Dans notre édition du 30 juin, intitulé » Pépinière de M’chedallah, on cultive des épines « ,nous avions tenté d’attirer l’attention des responsables de l’agriculture, les gestionnaires des domaines de M’chedallah plus précisément sur un phénomène effarant au niveau de la pépinière : l’explosion d’une croissance prodigieuse de la carde sauvage, une plante inutile et envahissante qui s’est propagée sur une surface jadis irriguable de plus de 10 ha en plein milieu de la plaine de M’chedallah.
Notre premier souci, dans l’article précédent, fut de provoquer une réaction salvatrice pour stopper la progression et l’extension de cette plante qui risque de contaminer tout le reste des terrains alentours par un procédé tout à fait naturel.
La tige principale de la carde sauvage qui est semblable à celle d’un roseau peut atteindre 2,50 m de hauteur, est terminée par une fleur ronde, une boule ayant les mêmes dimensions qu’un artichaut avec des écailles comportant des aiguilles en forme d’épines.
L’intérieur de cette fleur contient une touffe compacte de poils qui ne sont autre que la » semence » de cette plante. Arrivée à maturité, la fleur ouvre ses pétales épineuses et laisse apparaître des poils chevelus. C’est en ce moment que le processus naturel de reproduction s’enclenche : la fleur expose cette touffe au vent qui se charge de l’éparpiller en semeur qu’il est.

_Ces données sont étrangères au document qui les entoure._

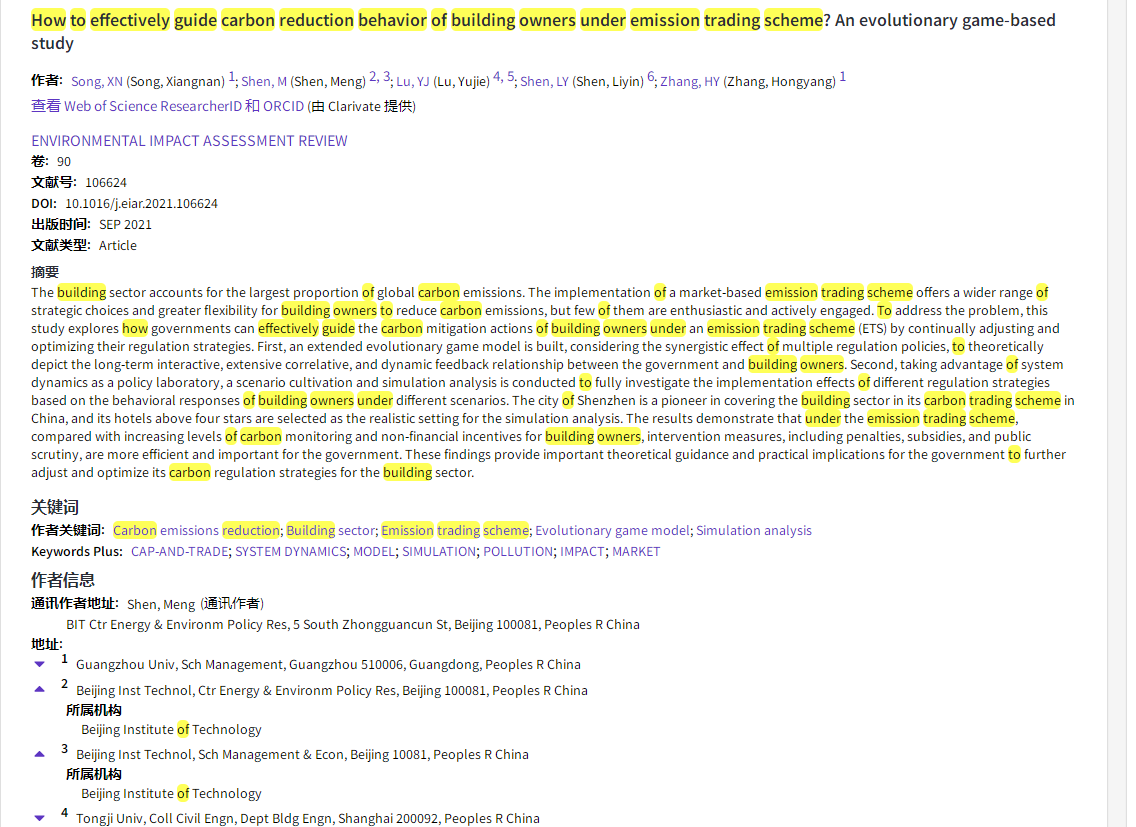
Task: Collapse address 2 Ctr Energy & Environm arrow
Action: [x=39, y=689]
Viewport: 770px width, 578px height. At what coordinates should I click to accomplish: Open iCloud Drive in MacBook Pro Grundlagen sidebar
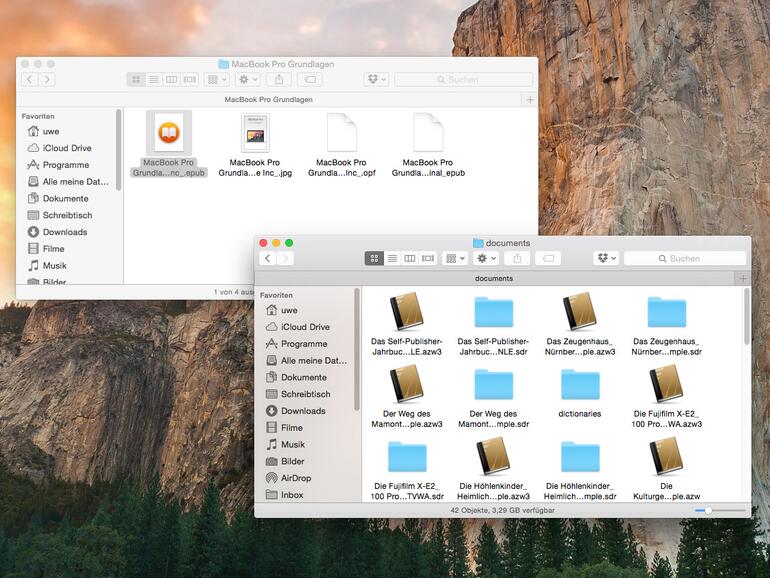(67, 148)
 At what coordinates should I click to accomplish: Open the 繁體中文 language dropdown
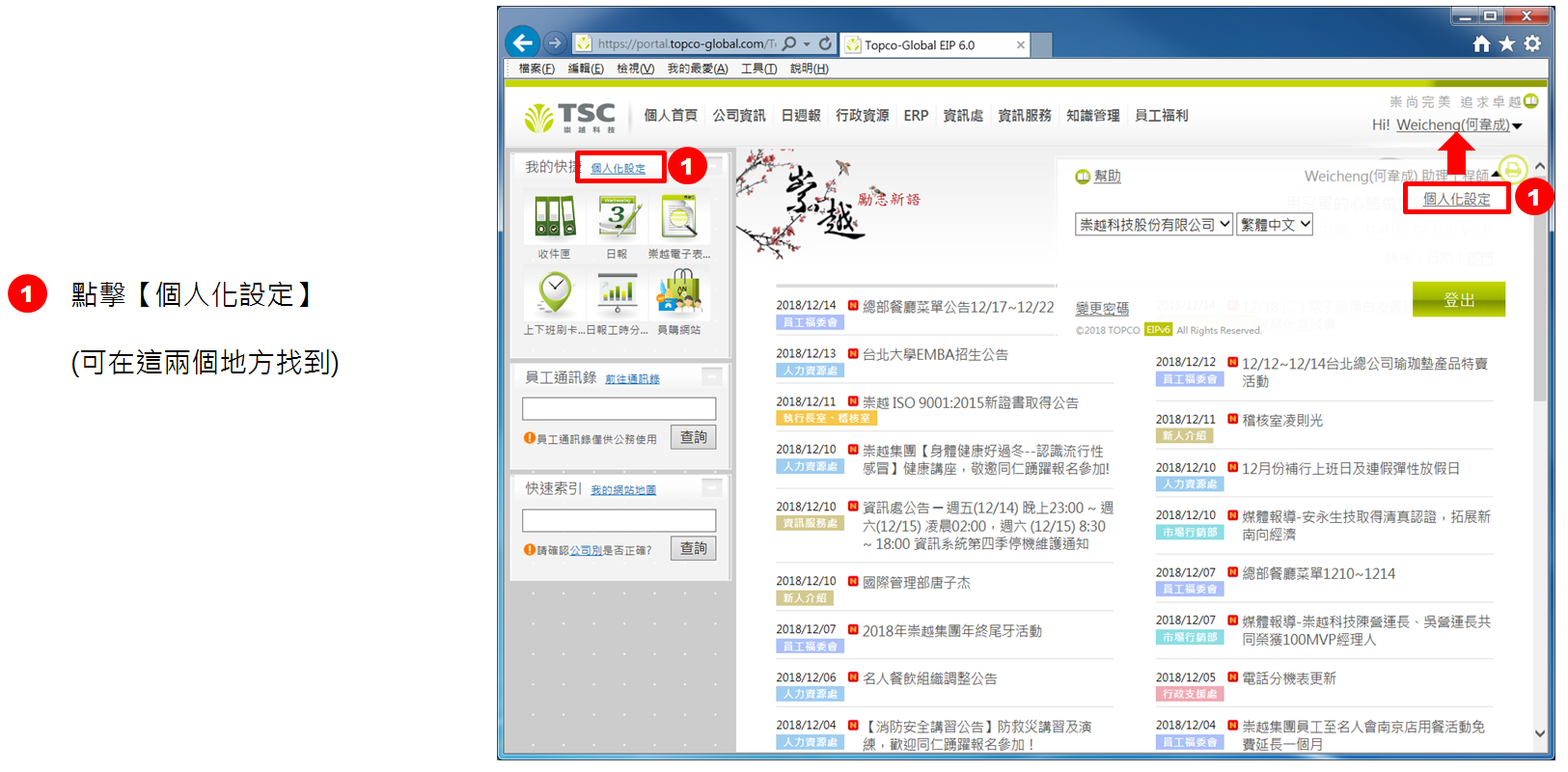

Nous avions tenté d’attirer l’attention des responsables de ce secteur avant que ce processus ne se met en mouvement, soit avant maturité du fruit de cette plante hélas, c’est compter sans le » comportement vicieux « de certains responsables qui évitent de réagir immédiatement aux écris de presse pour décourager leurs auteurs et les dissuader d’aller loin dans la dénonciation de ce genre de défaillances, ce qui s’apparente à une guerre psychologique par le mépris.
Le semi cyclone qui a balayé la plaine de M’chedallah dans la nuit du lundi à mardi derniers a mené à terme le développement de ces épines qui s’accapareront d’autres espaces cultivables l’année prochaine.
C’est ainsi que doucement mais sûrement, la Mitidja qu’est la plaine « d’Oughazi » est en train de se métamorphoser en champs d’épines au mépris de la morale et des lois de la République. Dans ces prairies, on remarque les cimes de plusieurs dizaines de poiriers étouffés par ce luxuriant tissu végétal de carde sauvage qui ressemble à quelque détails prés à la… « Terreur verte » décrite par Jules Verne dans son roman de science fiction. Malheureusement, leur mépris n’a d’égal que notre ténacité à continuer de dénoncer ce qui se passe au niveau de ces terres hautement fertiles.
Attendent-ils que les écris de presse soient oubliés en faisant le dos rond ? Nous nous engageons à réactualiser ce fait qui s’apparente à un crime économique et à le maintenir d’actualité jusqu’à sa prise en charge par qui de droit. C’est en acceptant d’avance les conséquences que nous nous sommes engagés dans « l’information de proximité » qui est un engagement moral en soi envers la société civile et les couches défavorisées. N’en déplaise à ces messieurs qui… s’étouffent à force d’exhiber un faux orgueil qui n’est en fin de compte qu’un… système de camouflage de leur incompétence… Ou une fuite en avant psychologique.